* Brief 1
Update the study summary from "Purpose of the" up to and including "and spacer length.", replacing "in-silico" with "computational".
* Brief 2
Which purposes does the study summary list under "Purpose of the Study"?
* Brief 3
Write a continuation of the study summary, picking up after its final sentence.

* Passage provided
-.-.-

Purpose of the Study:

  • To develop a novel in-silico predictor for p53-RE transactivation capability.
  • To improve the prediction of p53 binding affinity by considering nucleotide interactions and spacer length.
  • To analyze validated and novel p53-REs and predict the impact of single nucleotide polymorphisms (SNPs).

Main Methods:

  • Developed a novel in-silico predictor combining multidimensional scaling and multinomial logistic regression.
  • Trained the predictor using experimentally validated p53-REs and their transactivation capabilities.
  • Employed cross-validation studies to compare the new method with existing approaches.

Main Results:

  • The novel in-silico predictor demonstrated superior performance compared to existing methods in cross-validation studies.

-.-.-

* Excerpted data

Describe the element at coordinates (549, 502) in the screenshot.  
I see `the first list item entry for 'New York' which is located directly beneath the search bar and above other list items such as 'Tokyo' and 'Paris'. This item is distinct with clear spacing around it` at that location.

-.-.-

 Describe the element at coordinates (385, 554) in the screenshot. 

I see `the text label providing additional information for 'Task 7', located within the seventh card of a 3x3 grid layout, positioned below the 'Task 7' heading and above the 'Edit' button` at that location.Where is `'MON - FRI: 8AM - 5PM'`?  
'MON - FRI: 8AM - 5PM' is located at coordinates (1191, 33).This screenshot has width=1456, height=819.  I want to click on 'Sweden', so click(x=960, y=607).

-.-.-

* Exercise response 1
Purpose of the Study:

  • To develop a novel computational predictor for p53-RE transactivation capability.
  • To improve the prediction of p53 binding affinity by considering nucleotide interactions and spacer length.

* Exercise response 2
- To develop a novel in-silico predictor for p53-RE transactivation capability.
- To improve the prediction of p53 binding affinity by considering nucleotide interactions and spacer length.
- To analyze validated and novel p53-REs and predict the impact of single nucleotide polymorphisms (SNPs).

* Exercise response 3
  • Ranked putative p53-REs for target genes and microRNAs based on predicted transactivation capability.
  • Analyzed the impact of polymorphisms overlapping p53-REs on their transactivation capability.

Conclusions:

  • A novel regression-based in-silico predictor for p53-RE transactivation capability was created, accounting for nucleotide interactions and spacer length.
  • The predictor offers a more accurate assessment of p53 binding affinity than traditional PWM scores.
  • The tool facilitates the analysis of known and novel p53-REs and the prediction of SNP effects.